By Jennifer Rigby
LONDON (Reuters) – A global stockpile of Ebola vaccines can be used to protect frontline health workers in high-risk countries routinely, rather than just as an emergency measure during outbreaks, international vaccine group Gavi said on Thursday.
A stockpile of half-a-million Ebola vaccine doses was established by Gavi and other global health partners in 2019 for use in outbreaks of the haemorrhagic fever, which has an average fatality rate of roughly 60%. Around 11,000 people died in a 2014-16 outbreak in West Africa, the largest ever.
But while highly deadly, outbreaks of Ebola are relatively rare. Around 208,000 doses of the stockpiled Ervebo vaccine, made by Merck, are set to expire this year if unused.

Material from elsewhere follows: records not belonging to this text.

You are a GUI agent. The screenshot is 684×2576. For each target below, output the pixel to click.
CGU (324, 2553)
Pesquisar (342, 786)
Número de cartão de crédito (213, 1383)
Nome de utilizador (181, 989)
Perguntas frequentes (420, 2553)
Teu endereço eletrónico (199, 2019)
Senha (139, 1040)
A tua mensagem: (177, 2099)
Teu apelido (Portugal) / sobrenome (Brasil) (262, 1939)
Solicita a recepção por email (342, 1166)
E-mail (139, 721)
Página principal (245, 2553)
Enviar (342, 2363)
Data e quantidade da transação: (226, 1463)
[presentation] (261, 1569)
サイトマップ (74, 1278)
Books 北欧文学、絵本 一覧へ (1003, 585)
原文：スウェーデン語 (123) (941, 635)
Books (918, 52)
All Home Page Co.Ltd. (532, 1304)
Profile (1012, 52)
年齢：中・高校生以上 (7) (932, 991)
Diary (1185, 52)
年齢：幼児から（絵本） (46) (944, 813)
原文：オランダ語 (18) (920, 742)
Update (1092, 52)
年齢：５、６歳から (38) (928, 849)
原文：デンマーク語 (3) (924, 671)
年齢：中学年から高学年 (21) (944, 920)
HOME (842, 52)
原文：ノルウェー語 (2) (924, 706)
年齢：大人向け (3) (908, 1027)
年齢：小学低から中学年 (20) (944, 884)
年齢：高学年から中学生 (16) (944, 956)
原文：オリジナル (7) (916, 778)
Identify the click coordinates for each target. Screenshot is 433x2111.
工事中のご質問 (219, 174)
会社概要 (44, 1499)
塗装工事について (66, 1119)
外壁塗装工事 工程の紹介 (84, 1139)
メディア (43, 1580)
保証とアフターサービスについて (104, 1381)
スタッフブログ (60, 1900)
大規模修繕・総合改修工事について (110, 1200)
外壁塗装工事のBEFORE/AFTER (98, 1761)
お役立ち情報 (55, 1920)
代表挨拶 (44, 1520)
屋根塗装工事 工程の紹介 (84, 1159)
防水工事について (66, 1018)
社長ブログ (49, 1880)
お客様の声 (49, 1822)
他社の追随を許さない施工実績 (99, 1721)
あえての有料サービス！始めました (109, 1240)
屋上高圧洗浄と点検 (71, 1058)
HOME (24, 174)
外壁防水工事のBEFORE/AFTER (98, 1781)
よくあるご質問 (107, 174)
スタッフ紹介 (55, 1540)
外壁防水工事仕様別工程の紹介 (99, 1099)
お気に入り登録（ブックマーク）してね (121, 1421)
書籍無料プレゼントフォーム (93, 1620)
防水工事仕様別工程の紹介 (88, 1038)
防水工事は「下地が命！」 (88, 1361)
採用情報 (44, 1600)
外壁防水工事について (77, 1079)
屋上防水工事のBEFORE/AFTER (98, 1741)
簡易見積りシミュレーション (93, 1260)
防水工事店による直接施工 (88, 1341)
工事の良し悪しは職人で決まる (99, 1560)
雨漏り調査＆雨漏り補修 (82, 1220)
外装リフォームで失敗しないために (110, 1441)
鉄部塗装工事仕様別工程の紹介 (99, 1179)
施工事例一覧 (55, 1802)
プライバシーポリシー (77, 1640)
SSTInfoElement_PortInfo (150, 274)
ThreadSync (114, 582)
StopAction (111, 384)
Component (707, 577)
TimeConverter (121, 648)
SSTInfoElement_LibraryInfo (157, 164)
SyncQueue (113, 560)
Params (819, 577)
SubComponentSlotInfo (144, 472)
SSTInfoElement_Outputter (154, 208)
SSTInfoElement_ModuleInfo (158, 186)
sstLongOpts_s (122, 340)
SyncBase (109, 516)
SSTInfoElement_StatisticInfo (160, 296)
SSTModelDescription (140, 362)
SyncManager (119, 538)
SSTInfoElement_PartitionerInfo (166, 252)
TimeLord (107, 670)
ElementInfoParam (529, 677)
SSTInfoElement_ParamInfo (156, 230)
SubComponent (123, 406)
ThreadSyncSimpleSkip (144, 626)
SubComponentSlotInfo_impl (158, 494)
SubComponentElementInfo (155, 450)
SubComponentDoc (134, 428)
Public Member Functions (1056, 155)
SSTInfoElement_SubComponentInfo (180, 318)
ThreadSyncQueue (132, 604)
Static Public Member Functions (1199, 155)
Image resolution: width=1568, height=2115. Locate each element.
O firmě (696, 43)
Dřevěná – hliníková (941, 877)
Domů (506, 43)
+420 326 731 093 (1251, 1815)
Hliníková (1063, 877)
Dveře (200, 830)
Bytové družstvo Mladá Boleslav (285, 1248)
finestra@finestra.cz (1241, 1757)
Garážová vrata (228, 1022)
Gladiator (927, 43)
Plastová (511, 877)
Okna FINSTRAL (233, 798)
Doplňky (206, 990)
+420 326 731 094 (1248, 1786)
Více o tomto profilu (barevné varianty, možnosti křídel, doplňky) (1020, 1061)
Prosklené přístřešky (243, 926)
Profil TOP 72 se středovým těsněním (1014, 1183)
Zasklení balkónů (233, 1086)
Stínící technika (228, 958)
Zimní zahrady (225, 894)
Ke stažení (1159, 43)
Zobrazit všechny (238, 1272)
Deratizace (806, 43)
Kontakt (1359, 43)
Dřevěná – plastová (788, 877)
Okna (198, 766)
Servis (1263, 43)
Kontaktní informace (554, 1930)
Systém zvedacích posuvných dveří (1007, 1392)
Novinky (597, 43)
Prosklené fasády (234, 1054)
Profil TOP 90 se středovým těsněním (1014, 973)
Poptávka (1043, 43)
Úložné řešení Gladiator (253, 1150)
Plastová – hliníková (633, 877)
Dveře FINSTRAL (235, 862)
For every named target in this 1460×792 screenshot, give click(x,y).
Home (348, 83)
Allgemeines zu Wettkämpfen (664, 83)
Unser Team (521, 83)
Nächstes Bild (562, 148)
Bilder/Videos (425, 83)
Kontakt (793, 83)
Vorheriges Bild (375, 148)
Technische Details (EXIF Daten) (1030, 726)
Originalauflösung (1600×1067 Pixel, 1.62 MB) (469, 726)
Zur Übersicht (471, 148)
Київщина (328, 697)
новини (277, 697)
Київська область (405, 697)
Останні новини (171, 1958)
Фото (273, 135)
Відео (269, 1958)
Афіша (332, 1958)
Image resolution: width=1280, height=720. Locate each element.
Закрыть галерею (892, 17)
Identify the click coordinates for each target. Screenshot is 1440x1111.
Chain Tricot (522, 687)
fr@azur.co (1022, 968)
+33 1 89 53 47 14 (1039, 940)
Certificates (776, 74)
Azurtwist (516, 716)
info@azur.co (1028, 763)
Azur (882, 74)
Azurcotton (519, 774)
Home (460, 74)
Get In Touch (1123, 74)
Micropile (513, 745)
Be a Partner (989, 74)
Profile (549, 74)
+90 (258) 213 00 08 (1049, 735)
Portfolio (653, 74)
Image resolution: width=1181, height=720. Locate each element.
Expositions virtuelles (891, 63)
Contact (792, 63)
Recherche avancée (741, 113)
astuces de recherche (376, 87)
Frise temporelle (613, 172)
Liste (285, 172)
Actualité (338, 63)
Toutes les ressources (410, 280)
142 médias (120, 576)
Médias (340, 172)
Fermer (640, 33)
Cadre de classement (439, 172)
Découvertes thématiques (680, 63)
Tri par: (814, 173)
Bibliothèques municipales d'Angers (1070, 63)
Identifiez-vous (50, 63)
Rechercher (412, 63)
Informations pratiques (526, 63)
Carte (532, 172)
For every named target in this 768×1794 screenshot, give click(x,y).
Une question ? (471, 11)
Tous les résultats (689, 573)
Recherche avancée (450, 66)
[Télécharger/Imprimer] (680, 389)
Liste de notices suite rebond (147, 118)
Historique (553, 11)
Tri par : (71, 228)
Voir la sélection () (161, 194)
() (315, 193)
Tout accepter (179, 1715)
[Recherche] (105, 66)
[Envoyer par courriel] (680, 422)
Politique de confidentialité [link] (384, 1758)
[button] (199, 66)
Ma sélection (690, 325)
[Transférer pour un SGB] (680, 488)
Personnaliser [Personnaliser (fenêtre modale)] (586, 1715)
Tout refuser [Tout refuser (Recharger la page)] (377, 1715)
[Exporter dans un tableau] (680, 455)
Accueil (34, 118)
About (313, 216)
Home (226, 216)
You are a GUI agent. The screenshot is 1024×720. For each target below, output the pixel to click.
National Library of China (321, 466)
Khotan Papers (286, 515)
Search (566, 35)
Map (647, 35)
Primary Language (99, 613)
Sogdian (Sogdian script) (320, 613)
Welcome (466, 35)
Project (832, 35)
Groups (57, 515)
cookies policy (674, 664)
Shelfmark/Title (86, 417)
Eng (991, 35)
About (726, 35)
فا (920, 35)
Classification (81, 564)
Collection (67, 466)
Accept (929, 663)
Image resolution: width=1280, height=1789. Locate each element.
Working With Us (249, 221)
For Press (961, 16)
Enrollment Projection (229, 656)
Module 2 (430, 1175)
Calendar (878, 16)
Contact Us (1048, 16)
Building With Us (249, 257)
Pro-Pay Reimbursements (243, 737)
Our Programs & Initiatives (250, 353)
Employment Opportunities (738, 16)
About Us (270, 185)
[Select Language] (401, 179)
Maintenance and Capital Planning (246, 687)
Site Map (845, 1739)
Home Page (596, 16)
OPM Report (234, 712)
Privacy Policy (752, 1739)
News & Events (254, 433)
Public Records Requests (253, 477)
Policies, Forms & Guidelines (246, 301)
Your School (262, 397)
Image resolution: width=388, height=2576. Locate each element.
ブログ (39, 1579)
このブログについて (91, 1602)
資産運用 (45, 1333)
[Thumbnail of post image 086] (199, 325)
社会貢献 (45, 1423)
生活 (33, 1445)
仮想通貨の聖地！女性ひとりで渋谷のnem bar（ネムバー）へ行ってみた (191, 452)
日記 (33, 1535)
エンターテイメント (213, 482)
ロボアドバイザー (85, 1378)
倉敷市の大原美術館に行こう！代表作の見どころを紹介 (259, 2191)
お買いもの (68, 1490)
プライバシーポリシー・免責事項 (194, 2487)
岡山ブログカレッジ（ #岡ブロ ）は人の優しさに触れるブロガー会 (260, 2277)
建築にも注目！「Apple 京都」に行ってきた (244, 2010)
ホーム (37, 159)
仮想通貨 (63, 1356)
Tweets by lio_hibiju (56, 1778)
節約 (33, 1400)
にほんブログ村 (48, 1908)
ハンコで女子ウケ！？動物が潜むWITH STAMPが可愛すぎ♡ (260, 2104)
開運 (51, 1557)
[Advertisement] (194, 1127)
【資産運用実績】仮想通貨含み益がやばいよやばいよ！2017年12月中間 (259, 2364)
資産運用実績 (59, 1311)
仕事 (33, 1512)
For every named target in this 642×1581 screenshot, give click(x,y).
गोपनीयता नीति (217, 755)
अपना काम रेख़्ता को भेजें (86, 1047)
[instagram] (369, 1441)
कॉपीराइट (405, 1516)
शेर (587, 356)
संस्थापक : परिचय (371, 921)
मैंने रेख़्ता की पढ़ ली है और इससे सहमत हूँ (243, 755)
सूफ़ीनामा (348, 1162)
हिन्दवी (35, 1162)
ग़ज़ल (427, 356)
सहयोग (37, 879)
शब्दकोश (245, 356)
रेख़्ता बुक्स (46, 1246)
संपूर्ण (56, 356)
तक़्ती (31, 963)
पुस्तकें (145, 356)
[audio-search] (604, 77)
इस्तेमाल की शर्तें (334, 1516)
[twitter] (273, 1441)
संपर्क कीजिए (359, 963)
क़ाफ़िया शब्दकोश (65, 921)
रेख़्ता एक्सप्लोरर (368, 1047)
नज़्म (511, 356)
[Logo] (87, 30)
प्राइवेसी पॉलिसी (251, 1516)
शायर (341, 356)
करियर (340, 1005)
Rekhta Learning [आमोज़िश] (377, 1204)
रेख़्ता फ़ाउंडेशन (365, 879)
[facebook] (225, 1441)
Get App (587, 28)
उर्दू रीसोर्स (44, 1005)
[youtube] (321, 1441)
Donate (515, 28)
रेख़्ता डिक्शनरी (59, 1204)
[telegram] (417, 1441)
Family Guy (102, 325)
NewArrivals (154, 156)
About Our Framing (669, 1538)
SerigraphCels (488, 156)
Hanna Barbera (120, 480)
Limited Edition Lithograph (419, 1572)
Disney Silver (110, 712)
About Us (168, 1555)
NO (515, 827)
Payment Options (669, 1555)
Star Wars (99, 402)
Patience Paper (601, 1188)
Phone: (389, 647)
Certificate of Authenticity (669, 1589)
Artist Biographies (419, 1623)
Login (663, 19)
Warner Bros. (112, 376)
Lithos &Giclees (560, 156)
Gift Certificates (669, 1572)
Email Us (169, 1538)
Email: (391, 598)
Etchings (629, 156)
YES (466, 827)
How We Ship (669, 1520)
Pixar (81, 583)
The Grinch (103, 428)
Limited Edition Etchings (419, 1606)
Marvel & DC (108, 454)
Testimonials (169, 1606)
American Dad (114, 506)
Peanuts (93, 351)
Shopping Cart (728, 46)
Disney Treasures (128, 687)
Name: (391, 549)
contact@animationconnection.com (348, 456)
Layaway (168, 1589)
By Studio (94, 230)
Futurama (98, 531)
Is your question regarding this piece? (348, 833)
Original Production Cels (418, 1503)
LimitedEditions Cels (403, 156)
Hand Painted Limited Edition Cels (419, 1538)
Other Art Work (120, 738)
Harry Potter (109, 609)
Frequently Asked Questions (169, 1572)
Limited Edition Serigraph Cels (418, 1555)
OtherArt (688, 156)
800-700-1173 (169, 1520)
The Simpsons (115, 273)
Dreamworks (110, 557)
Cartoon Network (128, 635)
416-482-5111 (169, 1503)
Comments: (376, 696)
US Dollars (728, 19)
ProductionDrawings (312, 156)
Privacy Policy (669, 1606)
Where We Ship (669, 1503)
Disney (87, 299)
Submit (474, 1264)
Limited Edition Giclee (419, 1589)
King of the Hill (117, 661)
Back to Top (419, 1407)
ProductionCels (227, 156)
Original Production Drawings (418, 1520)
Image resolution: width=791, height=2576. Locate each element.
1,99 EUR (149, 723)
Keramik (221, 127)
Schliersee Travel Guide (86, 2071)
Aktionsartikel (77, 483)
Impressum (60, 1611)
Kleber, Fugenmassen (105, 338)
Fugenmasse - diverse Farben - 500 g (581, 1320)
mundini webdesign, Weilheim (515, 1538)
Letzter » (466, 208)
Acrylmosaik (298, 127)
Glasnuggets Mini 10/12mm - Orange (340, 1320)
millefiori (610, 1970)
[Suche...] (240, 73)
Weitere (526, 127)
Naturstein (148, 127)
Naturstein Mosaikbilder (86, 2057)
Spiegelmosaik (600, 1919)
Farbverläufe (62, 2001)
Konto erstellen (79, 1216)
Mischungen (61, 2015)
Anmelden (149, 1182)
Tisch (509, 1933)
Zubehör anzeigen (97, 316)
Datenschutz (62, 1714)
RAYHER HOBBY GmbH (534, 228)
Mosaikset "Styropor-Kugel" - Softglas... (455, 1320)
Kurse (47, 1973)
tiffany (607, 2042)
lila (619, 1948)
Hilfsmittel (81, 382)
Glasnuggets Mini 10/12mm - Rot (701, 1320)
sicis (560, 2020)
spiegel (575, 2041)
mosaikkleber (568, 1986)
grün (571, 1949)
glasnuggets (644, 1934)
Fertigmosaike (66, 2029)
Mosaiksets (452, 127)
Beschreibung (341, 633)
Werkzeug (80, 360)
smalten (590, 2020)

Some countries have already had doses shipped to them for preventative campaigns, including Democratic Republic of Congo and Uganda. Now Gavi says it will fund this use routinely for high-risk countries, including transport and vaccination costs, after the World Health Organization last month recommended using Ervebo in this way.
The WHO also backed preventative use for high-risk groups of the other Ebola vaccine, made by Johnson & Johnson with a booster dose made by Bavarian Nordic. This vaccine is not currently held in the stockpile. Both vaccines target the Ebola Zaire strain of the virus, rather than the Sudan strain that caused an outbreak in Uganda in 2022.
Gavi chief executive Sania Nishtar said the stockpile had already helped cut down Ebola cases and deaths during outbreaks and could now protect those at highest risk from this “terrible disease that can lay waste to whole communities”.
Gavi also said that it would support lower-income countries to add a number of other vaccines in their routine programmes.
These included introducing a dose of the hepatitis B vaccine at birth, a new vaccine protecting against five strains of meningococcal meningitis, and the use of the rabies vaccine for protection post-exposure. The plans, including for preventative Ebola vaccination, were all signed off by Gavi’s board before COVID-19 but delayed by the pandemic and other factors.